begin WORKING DATA
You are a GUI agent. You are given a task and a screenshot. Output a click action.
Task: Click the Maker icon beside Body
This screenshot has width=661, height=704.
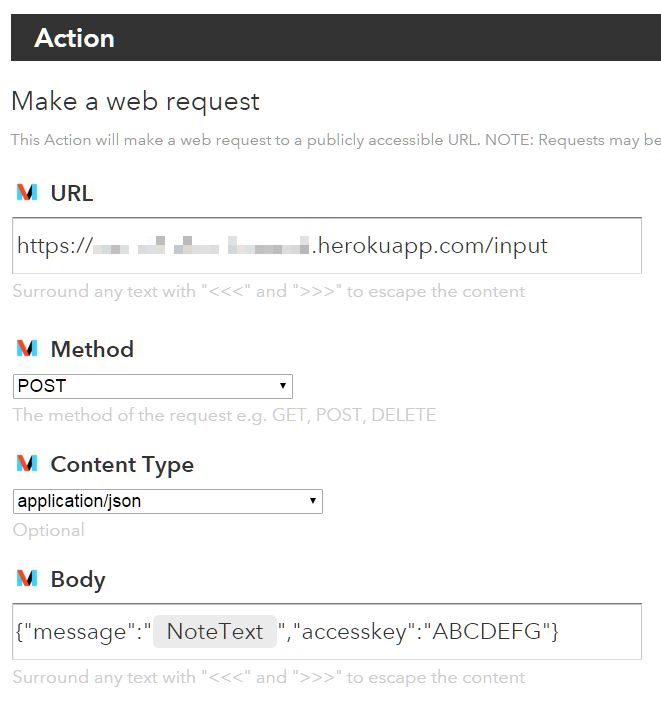pyautogui.click(x=27, y=579)
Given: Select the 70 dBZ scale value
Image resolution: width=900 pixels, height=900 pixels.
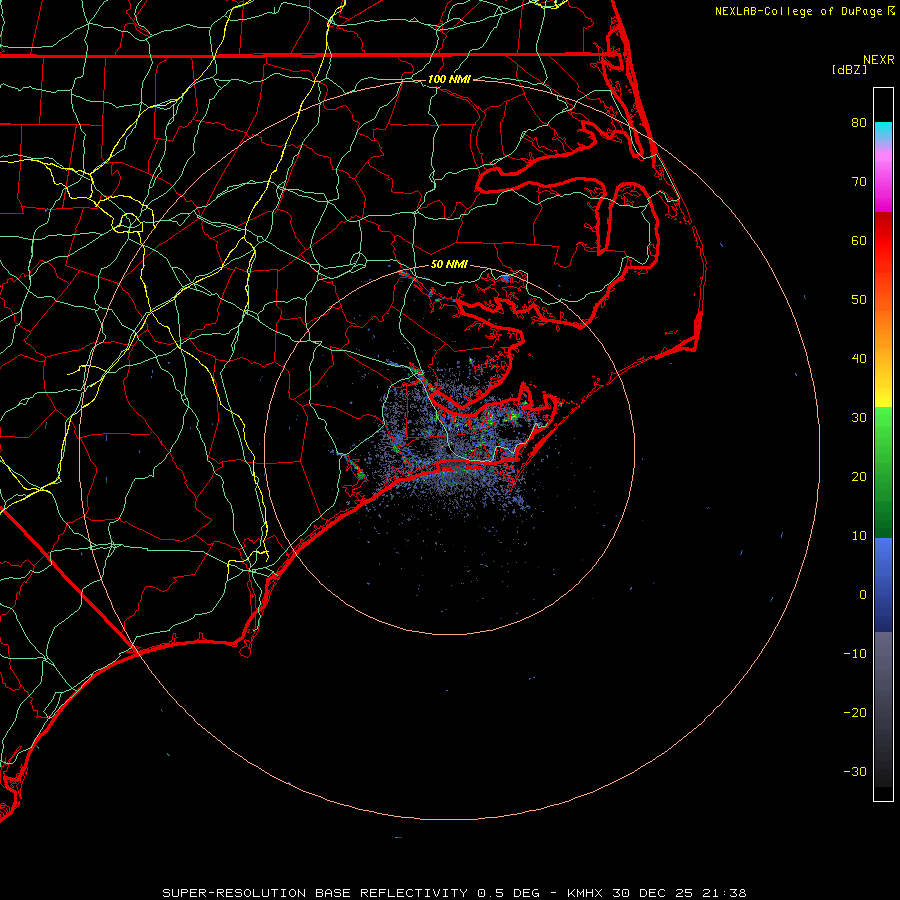Looking at the screenshot, I should click(859, 181).
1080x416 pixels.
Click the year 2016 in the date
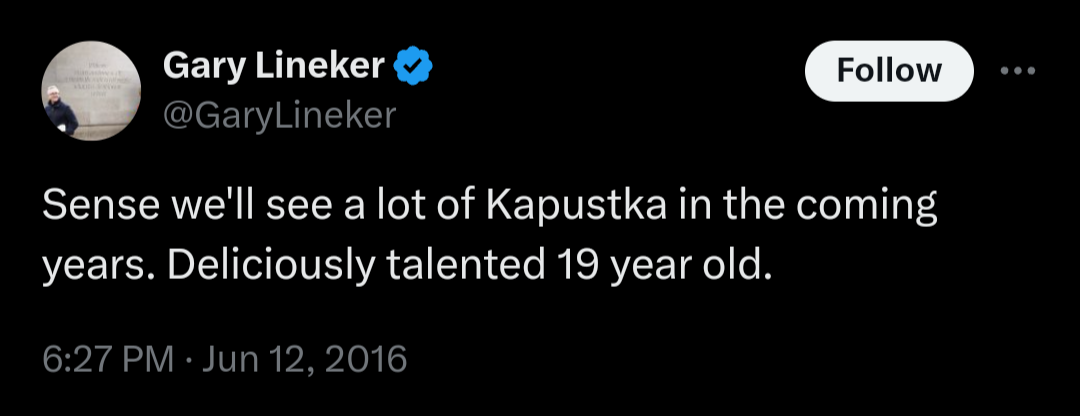(x=369, y=358)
end WORKING DATA
**SHORT PROBLEM:** Repeat all the items above, switching each "pixels" to "px" and changing nothing else. Leave the pictures out.

**PROBLEM SOLUTION:**
You are a GUI agent. You are given a task and a screenshot. Output a click action.
Task: Click the Maker icon beside Body
This screenshot has width=661, height=704.
pyautogui.click(x=27, y=579)
Given: Select the 70 dBZ scale value
Image resolution: width=900 px, height=900 px.
Looking at the screenshot, I should click(859, 181).
1080x416 px.
Click the year 2016 in the date
(x=369, y=358)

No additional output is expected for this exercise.